UPDATE 2/12: Australia’s government has failed to pass laws to create a carbon-trading scheme, ahead of next week’s United Nations Climate Change Conference in Copenhagen, after the country’s Senate rejected proposed legislation for the second time. [More at Nature News.]
The leader of Australia’s opposition party has been voted out in favour of a replacement who will backtrack on the party’s support for government climate change policies.
Former Liberal leader Malcolm Turnbull had made a deal with Prime Minister Kevin Rudd to get cap and trade legislation passed in Australia’s Senate (see: Climate change induces meltdown in Australian opposition party). However the deal has backfired badly, with Turnbull ousted and the legislation stalled.

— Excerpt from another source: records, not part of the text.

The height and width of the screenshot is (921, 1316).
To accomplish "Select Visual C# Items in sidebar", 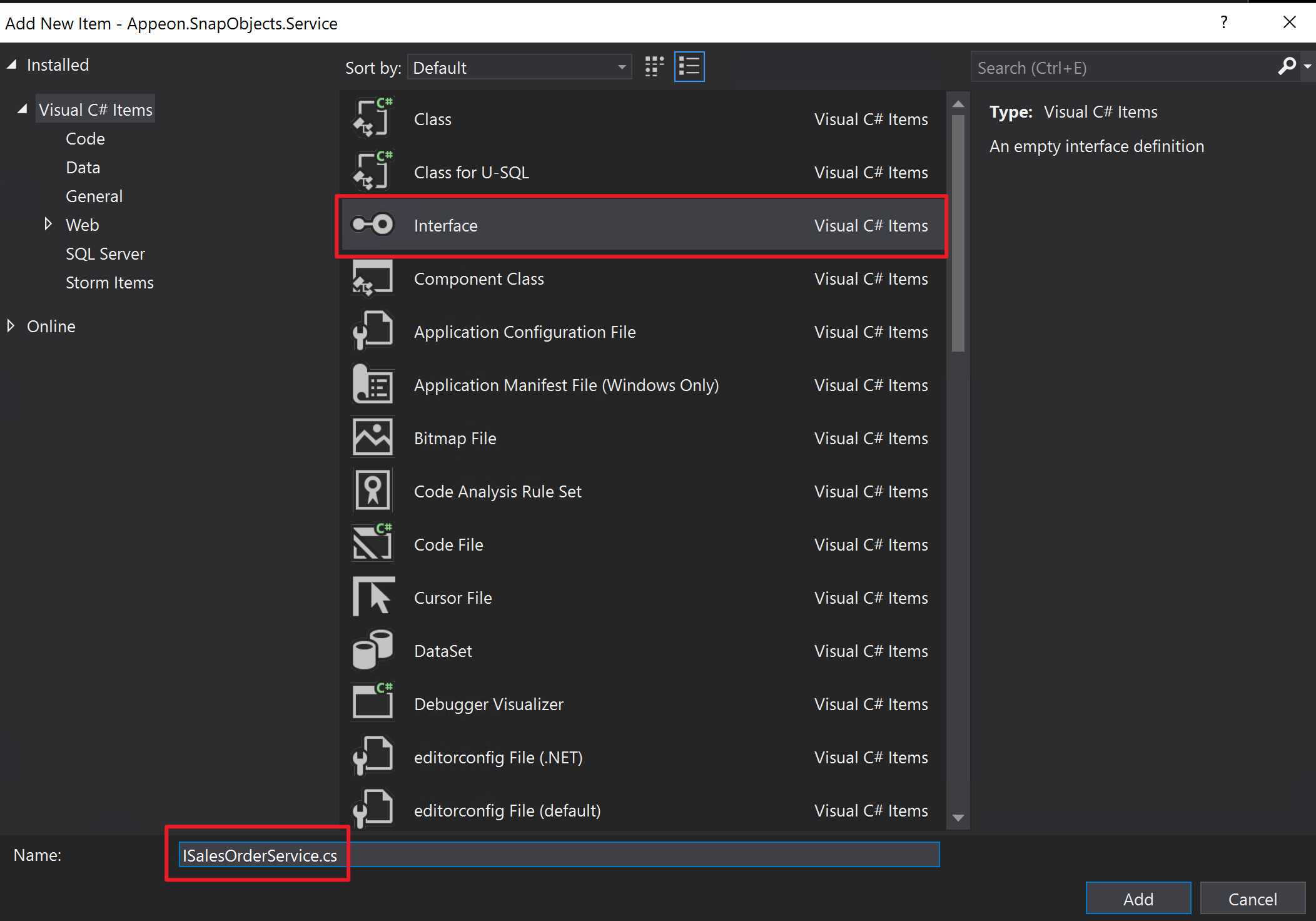I will pyautogui.click(x=95, y=109).
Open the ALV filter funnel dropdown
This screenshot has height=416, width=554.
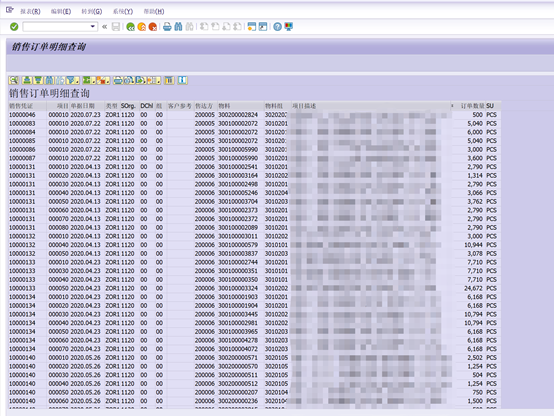coord(73,81)
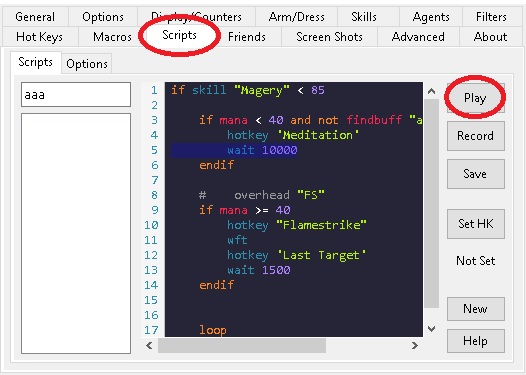Screen dimensions: 526x375
Task: Open the Screen Shots tab
Action: [329, 37]
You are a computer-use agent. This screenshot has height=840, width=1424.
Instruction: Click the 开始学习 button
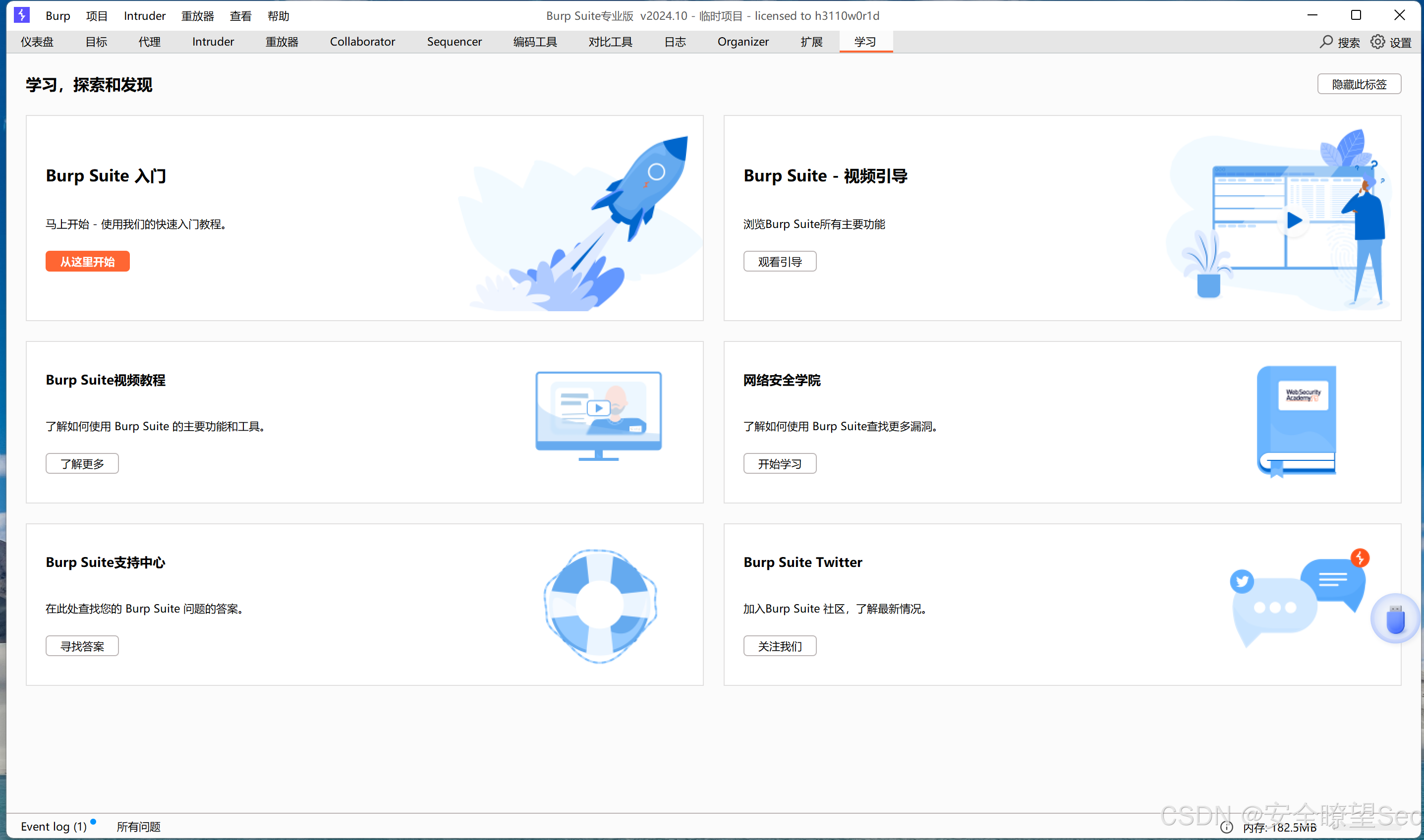pyautogui.click(x=779, y=463)
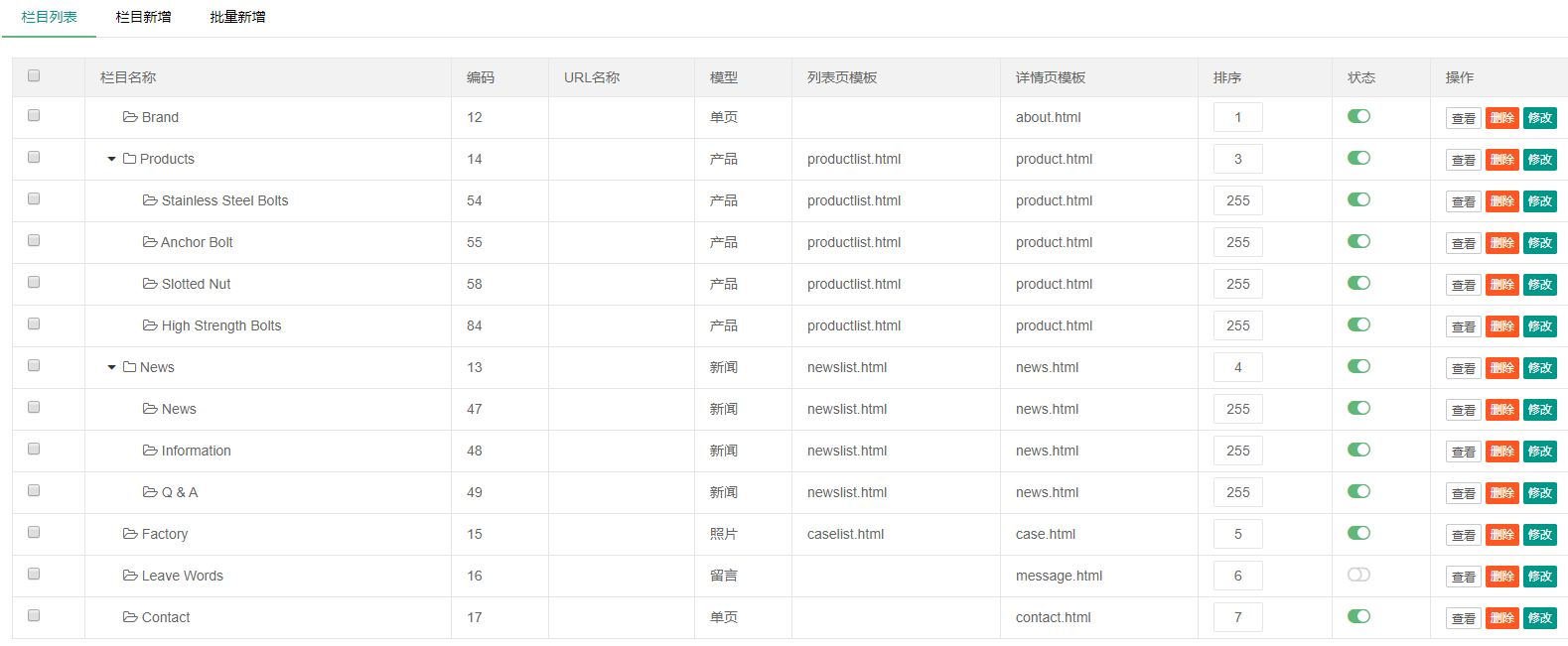
Task: Click the folder icon beside Anchor Bolt
Action: (150, 242)
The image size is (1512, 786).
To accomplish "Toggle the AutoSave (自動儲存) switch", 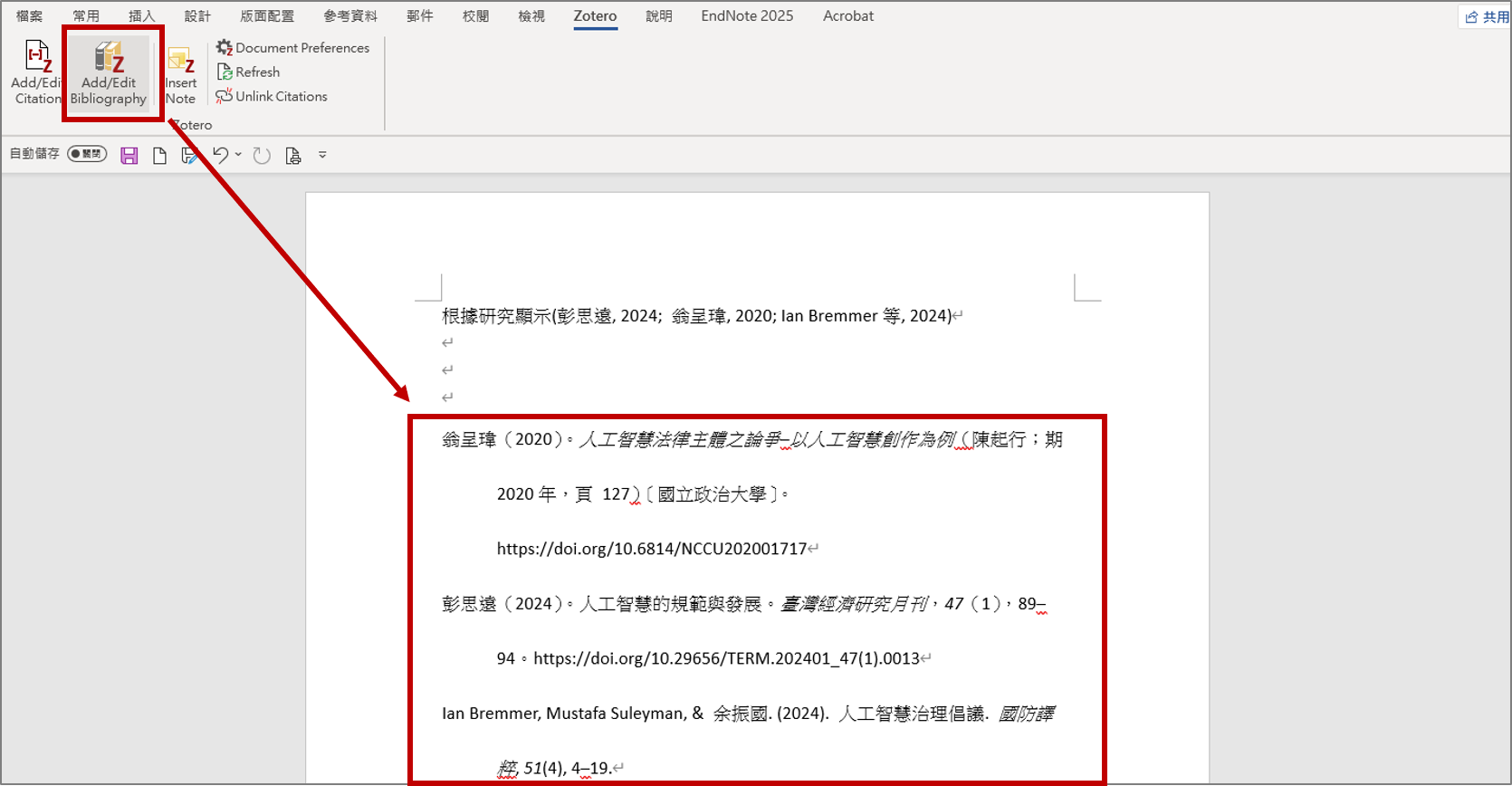I will coord(87,154).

Tony Abbott, who ousted Turnbull by 42 votes to 41, said today, “Now this Emissions Trading Scheme legislation, which is really an energy taxation scheme, does deserve the most rigorous scrutiny by this Parliament. This is a $120b tax on the Australian public and that is just for starters.”
He added that is would be “grossly irresponsible of us to wave this through the Parliament”, so the under-new-management Liberal Party will attempt to refer the bill to committee for more debate, pushing it back into next year. If this doesn’t prove possible they will oppose the legislation in the Senate.
As noted previously, this will likely mean the bill falls and as it has already been rejected once by the Senate this will allow Rudd to call a general election. Some previous suggestions have been that Rudd would cruise to victory on a platform of dealing aggressively with climate change.
Abbott says this does not concern him. “I am not frightened of an election and I am not frightened of an election on this issue,” he said.
Media reaction below the fold.
With the Liberal’s hard-Right faction taking over, the Rudd Government will fall short of the seven Senate votes it needs for the ETS to pass. And the Opposition is poised to launch the mother of all scare campaigns on a scheme that Mr Abbott describes as a “great big tax” on electricity, petrol and energy.
…
Greg Combet, the Government’s ETS spokesman, lashed out at the Liberals for lurching to the Right. “The extremists, climate change deniers and conspiracy theorists have clearly gained control of the Liberal Party,” he said.
Acting house leader Stephen Smith … returned the chamber to the business of the day – waiting for the Senate to deal with Labor’s emissions trading scheme.
“We are, of course, in continuation awaiting the Senate’s consideration of the carbon pollution reduction scheme,” he said. The house could sit “possibly tonight and possibly tomorrow”.
As it happens I know Tony Abbott slightly, and once spent a very pleasant morning with him some years ago in his office in Manley, discussing green issues among other things. I even, at his request, gave him a line for a speech he was preparing. So it came as a bit of a surprise a little while ago when I heard that he had called the argument for climate change “absolute crap”. But, then it may have surprised him too, for this morning – in a quote to cherish – he said this “was not my most considered opinion”.
– Daily Telegraph environment correspondent Geoffrey Lean
A journalist asks: Why did he say at a Liberal branch meeting of heated members that climate change is “crap”? Answer: “It was a bit of hyperbole. It is not my considered position…. climate change is real.”
– Columnist Andrew Bolt, in the Herald Sun
It is only a slight exaggeration to say that Australia is experiencing the world’s first political crisis of the climate change age. … It is a test case of political will – especially on the right – to pay the price of global warming.